● **What needs to be done**: The result should be the lines from the one holding "Instruction: Click 添加并行任务 link" to the final line of the records below, repeated exactly and with no pictures.

START Dataset extract

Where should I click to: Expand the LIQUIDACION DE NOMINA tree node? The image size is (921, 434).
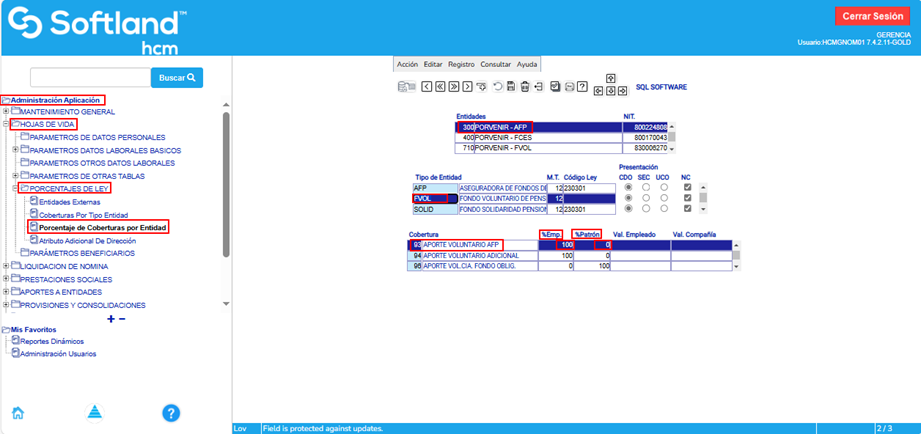pos(6,266)
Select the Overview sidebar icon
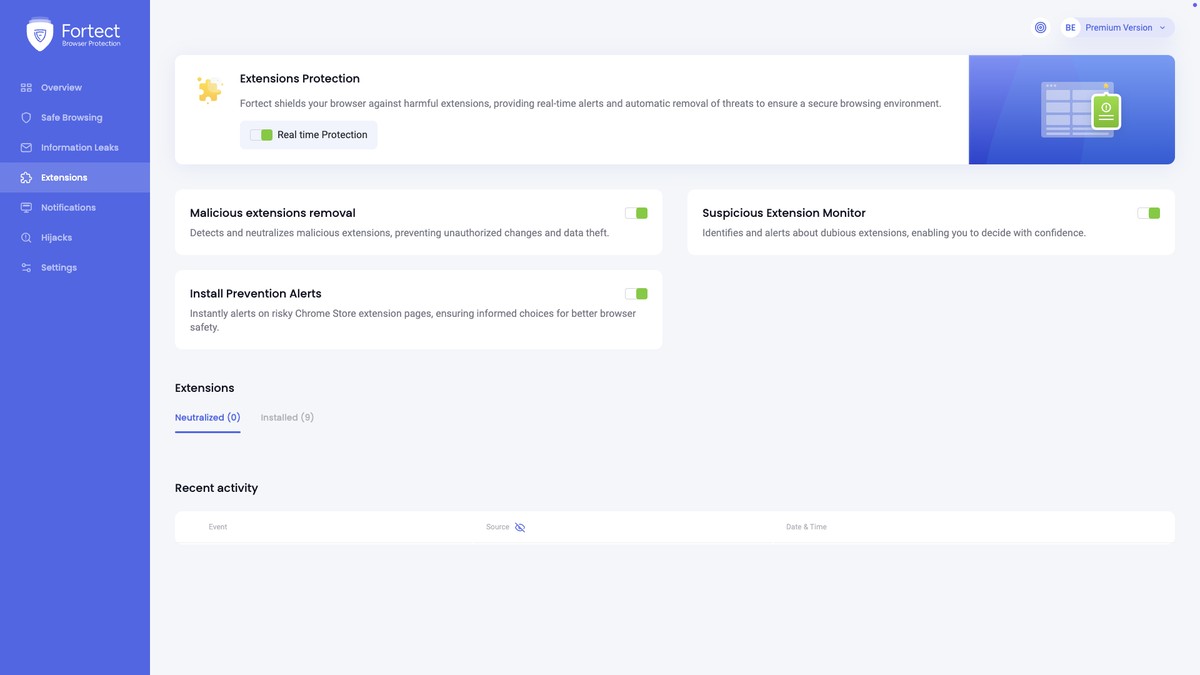The width and height of the screenshot is (1200, 675). pyautogui.click(x=27, y=87)
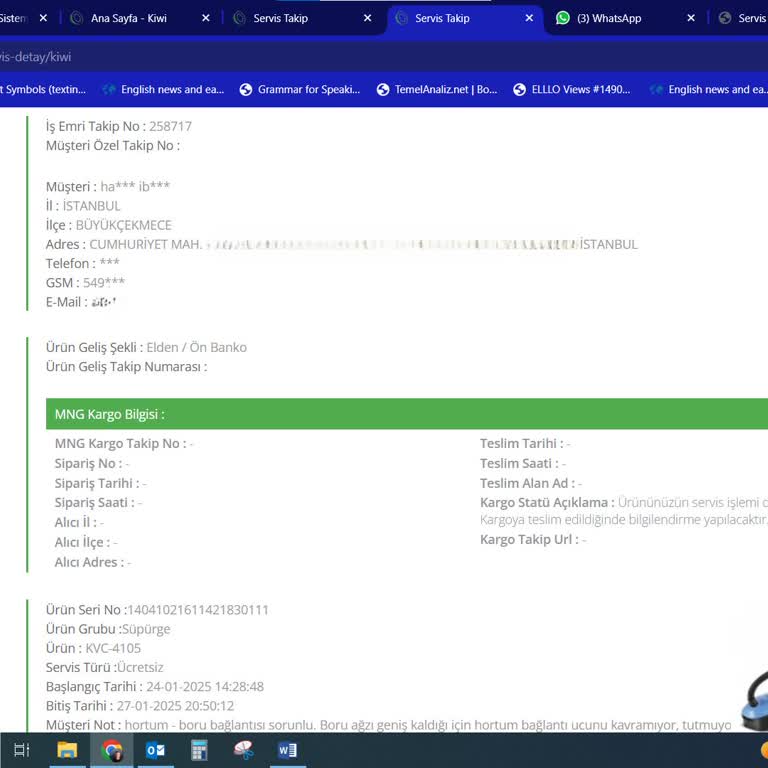Launch Outlook from the taskbar
768x768 pixels.
pos(155,750)
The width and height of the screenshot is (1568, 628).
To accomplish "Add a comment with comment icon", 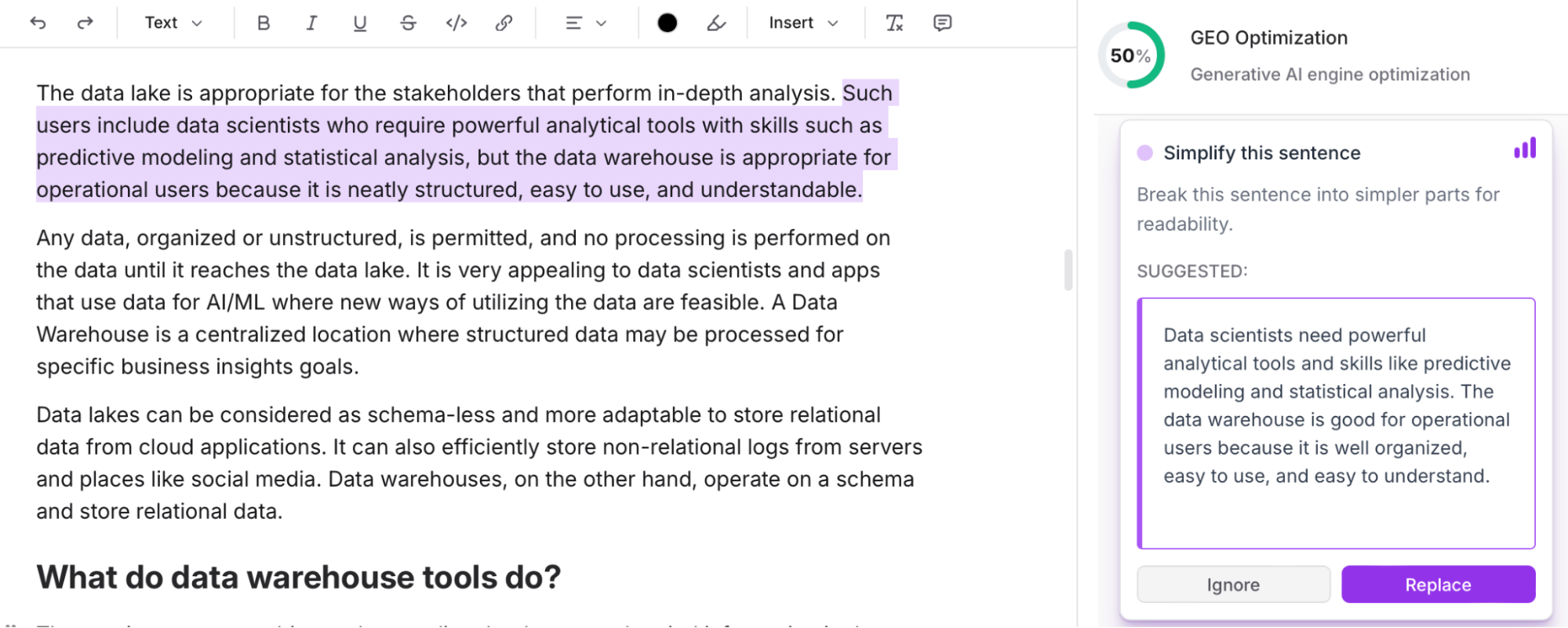I will pos(943,23).
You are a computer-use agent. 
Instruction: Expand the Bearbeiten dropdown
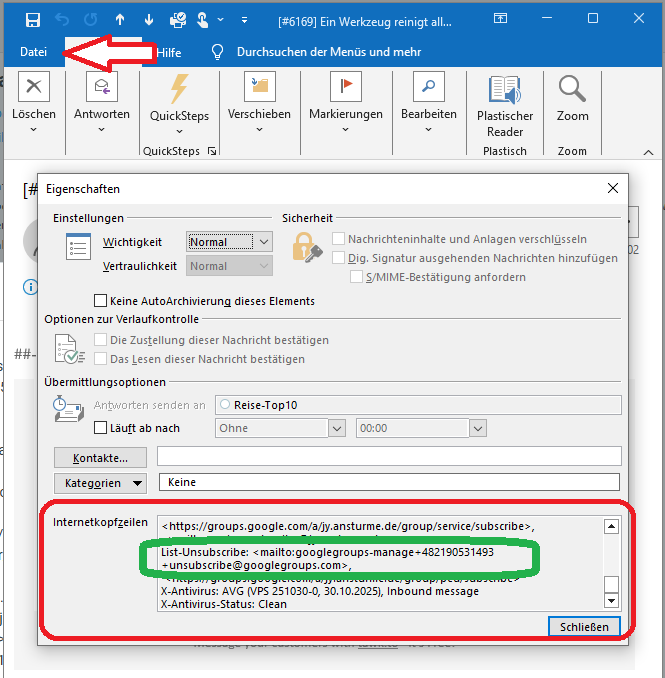pos(429,128)
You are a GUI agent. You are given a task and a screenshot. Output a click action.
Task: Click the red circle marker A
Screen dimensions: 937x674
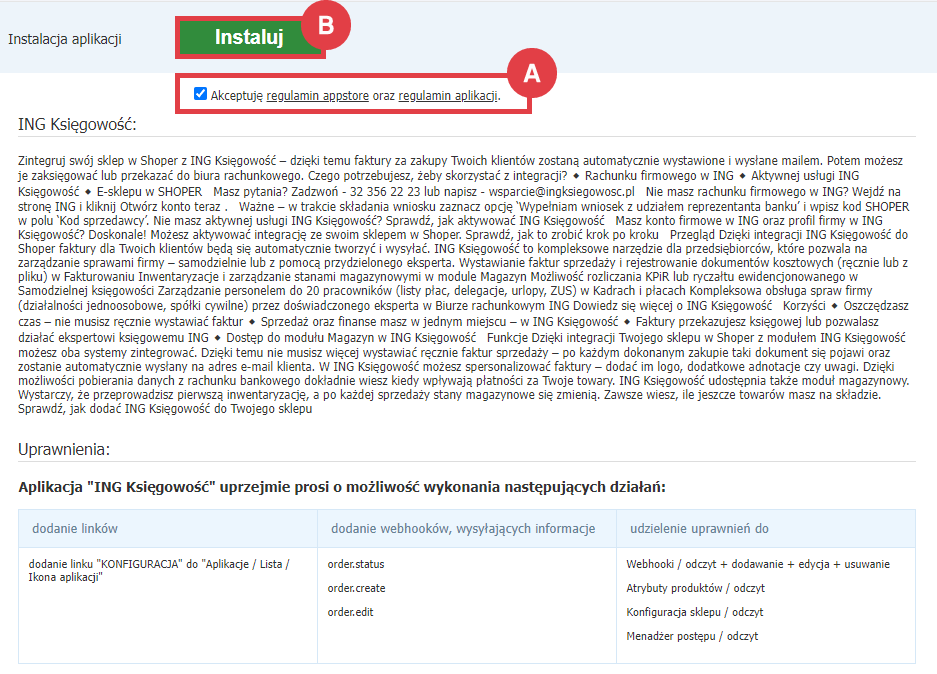(532, 73)
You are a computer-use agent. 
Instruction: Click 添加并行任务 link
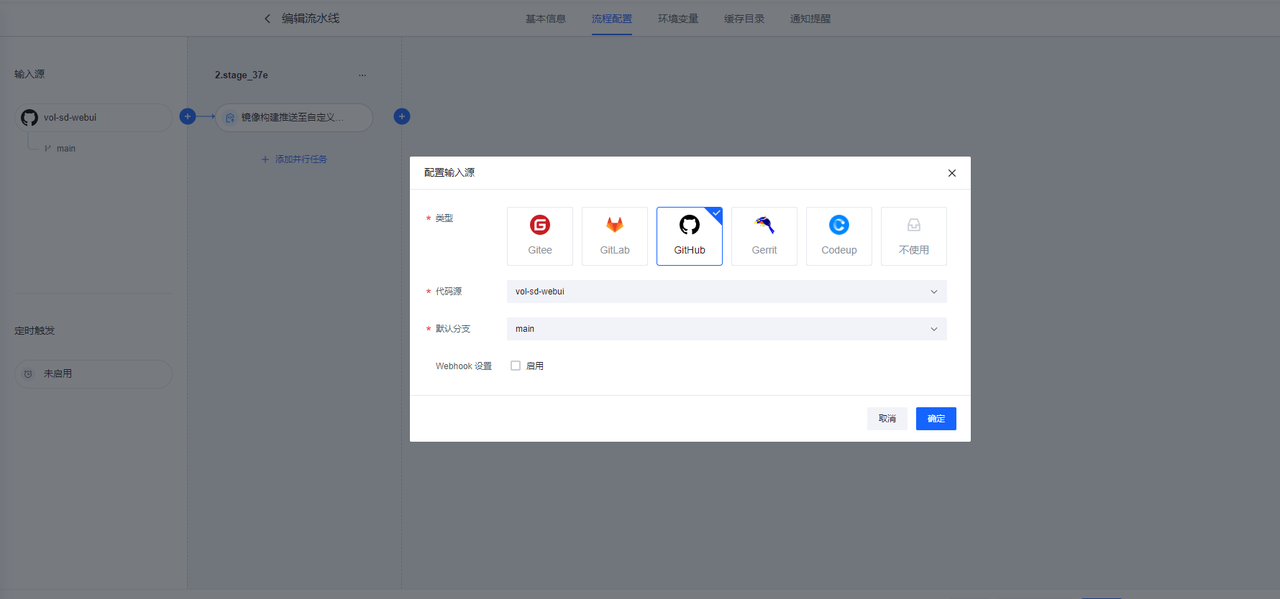[294, 159]
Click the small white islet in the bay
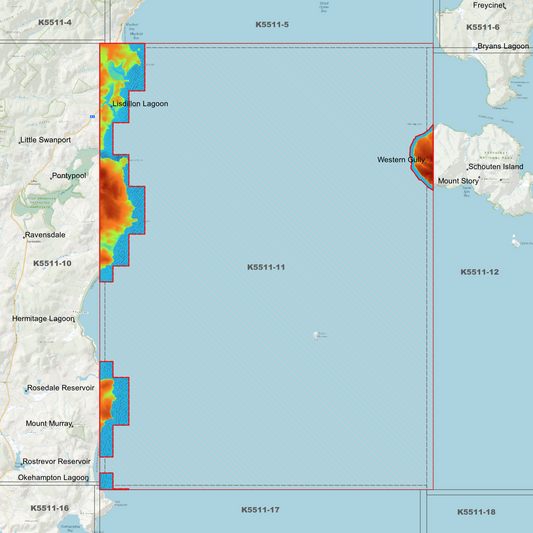 (316, 336)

END Dataset extract

● **Result**:
Instruction: Click 添加并行任务 link
[294, 159]
Click the small white islet in the bay
 (316, 336)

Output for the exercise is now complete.